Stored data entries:

++++

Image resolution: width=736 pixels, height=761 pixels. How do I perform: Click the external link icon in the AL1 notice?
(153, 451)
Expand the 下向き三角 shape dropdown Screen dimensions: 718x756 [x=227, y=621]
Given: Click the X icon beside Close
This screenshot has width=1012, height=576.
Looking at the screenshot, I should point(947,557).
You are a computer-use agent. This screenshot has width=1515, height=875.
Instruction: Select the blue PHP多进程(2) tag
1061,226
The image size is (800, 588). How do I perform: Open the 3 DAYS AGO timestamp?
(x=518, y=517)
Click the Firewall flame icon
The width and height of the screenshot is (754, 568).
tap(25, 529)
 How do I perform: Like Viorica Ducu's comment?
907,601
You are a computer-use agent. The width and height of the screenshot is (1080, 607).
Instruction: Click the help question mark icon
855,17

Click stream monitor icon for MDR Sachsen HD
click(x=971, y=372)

++++

▸ Task
Set down exactly the line that holds "The image size" and all lines after it to the end of the data.

▸ Written reply
The image size is (800, 588). How do I perform: Open the 3 DAYS AGO timestamp?
(x=518, y=517)
Click the Firewall flame icon
The width and height of the screenshot is (754, 568).
tap(25, 529)
 How do I perform: Like Viorica Ducu's comment?
907,601
You are a computer-use agent. The width and height of the screenshot is (1080, 607).
Instruction: Click the help question mark icon
855,17

Click stream monitor icon for MDR Sachsen HD
click(x=971, y=372)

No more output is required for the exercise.